Cancer risk. Retrospective studies have shown that individuals with DM2 appear to be at a higher risk of developing cancer. A cross-sectional analysis of a large DM study showed that tumor risk is higher in DM1 than DM2. Cancer in individuals with DM2 may involve the colon, brain, thyroid, pancreas, ovary, prostate, and endometrium [Gadalla et al 2011, Das et al 2012, Win et al 2012].
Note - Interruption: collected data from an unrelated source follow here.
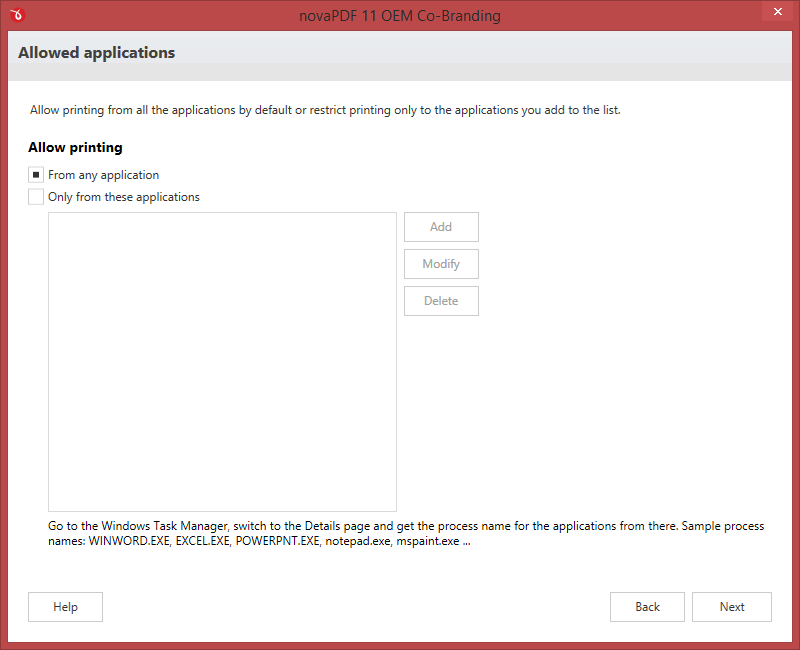The height and width of the screenshot is (650, 800).
Task: Select the From any application option
Action: pos(36,175)
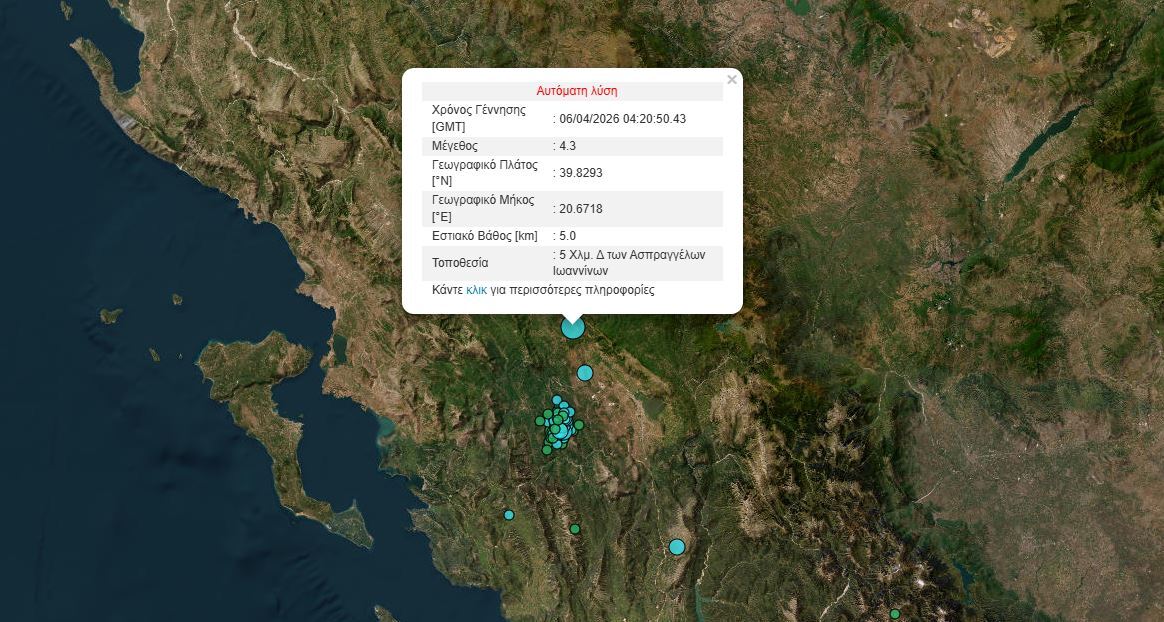Click the isolated green marker south of the cluster
1164x622 pixels.
(575, 529)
Brain MRI findings. Central nervous system abnormalities reported in individuals with DM2 include white matter changes apparent on MRI and reduced cerebral blood flow in the frontal and temporal region apparent on PET scan [Franc et al 2012]. A longitudinal observational study over a period of five years found unchanged pattern of white matter alterations in DM2. Gray matter appears unaffected in DM2 [Gliem et al 2019]. FDG-PET and detailed neuropsychological testing showed executive and naming dysfunction in DM2. FDG-PET showed the most prominent glucose hypometabolism in prefrontal, temporal, and pericentral regions with additional affect on insula and subcortical grey matter in DM2. Executive dysfunction in DM2 was more common in individuals with prefrontal and insular hypometabolism, right parietotemporal and frontotemporal hypometabolism, as well as left striatal hypometabolism. Individuals with parietotemporal defect on FDG-PET were more likely to have naming dysfunction (p<0.01) [Peric et al 2017]. These anatomic changes appear to have some effect on cognition, behavior, and personality, although unlike DM1, DM2 has not been associated with intellectual disability [Meola et al 2002, Meola et al 2003].